Saturday, February 7, 2015

Uncle Lee

My Uncle Lee died when I was about fourteen or fifteen. I say, died. Actually he took his own life. I was old enough to hear at least some of the adult talk that week. Uncle Lee had gone into the garage, started the car and died in a carbon monoxide sleep. My mother’s younger brother, he couldn’t have been much more than 30 years old. He left behind a wife and three little girls, my cousins.

This was one of my first experiences with death – certainly my first personal experience with suicide. I wondered, why? Being only on the sidelines of this terrible family drama, I was left to draw my own conclusions.

I remembered the last time I had seen him at one of our houses for a family gathering. He’d been walking around, as if in a stupor, seemingly totally disconnected from what was going on around him. He stopped and looked at me – no smile, no frown, no words, just looking – and then he turned and walked away.

Thinking of the picture of him in a sailor hat, I remembered that he had been in the navy. In conversation, I learned that he’d been to Vietnam. Maybe it was only on this information that I decided the experience there must have led him to take his life. PTSD, long before it was given the acronym.

Only a decade or two later did my mother share with me that he had had Bipolar Disorder. His detached behavior had been because of the medications he was on. He had known how he was, no emotions, no interest. And he didn’t want his family to be tied to this highly medicated him. He believed they’d be better off without him.

So sad, even now. Such a waste of life.

I think of Uncle Lee – and quite a few others – whenever people talk about mental illness, particularly when I hear about the stigma of mental illness. What I have long wanted to know is, what is it about mental illness that creates in us the urge for silence and secrecy?

Too often, people are slow to seek help for fear of what other people will say. Or, if not what they will say, then how they say it (which is often more cutting than the other.) If you get a toothache, you go to the dentist. No one condemns you or tells you it’s your fault. Nobody expects you to suck it up and get over it. And that’s just a toothache!

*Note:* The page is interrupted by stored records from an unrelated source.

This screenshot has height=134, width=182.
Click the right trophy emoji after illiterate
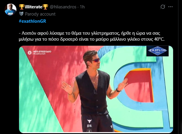pyautogui.click(x=45, y=7)
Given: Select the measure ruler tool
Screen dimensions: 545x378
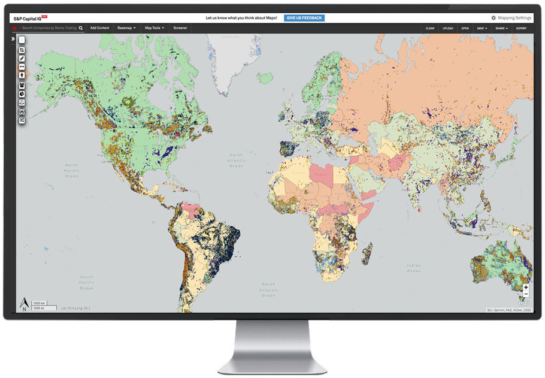Looking at the screenshot, I should tap(22, 66).
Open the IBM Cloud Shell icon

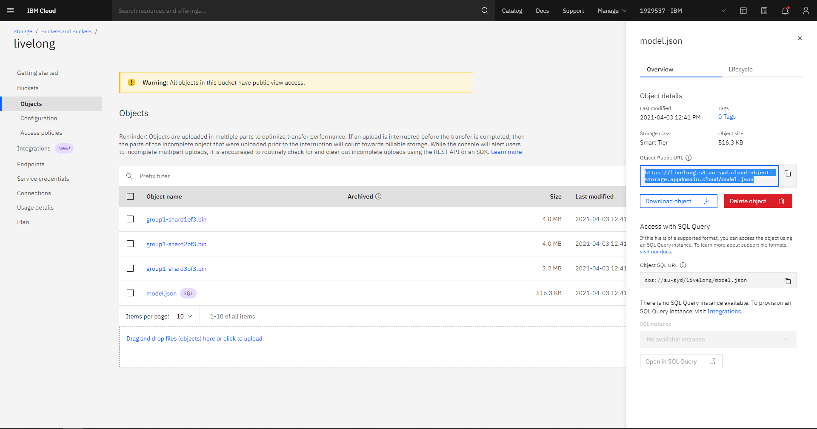[743, 11]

Mental illness can be debilitating!

So, what I ask is, what do we have to do differently in order to stop this absurdity?
What can we change?
Are you willing to talk differently if it means treating another person as if she (or he) matters and is valued and welcomed, NO MATTER WHAT?!


“More than 90 percent of those who die by suicide had 

one or more mental disorders.” 

(Mental Illness FACTS AND NUMBERS, The National Alliance on Mental Illness (NAMI), March 2013.)

2 comments:

  1. Suffering from mental illness (depression, anxiety, bipolar, etc.), just like any other disease is out of our control and should not cause embarrassment. Just as with other diseases or conditions, treatments for mental illness are available. I personally suffer from anxiety and depression and am not embarrassed to admit it. Medication has helped me greatly and I don't hesitate to share my experience with others who may be suffering silently ... because they may be able to be helped just as I was. We must end the stigma associated with mental illness.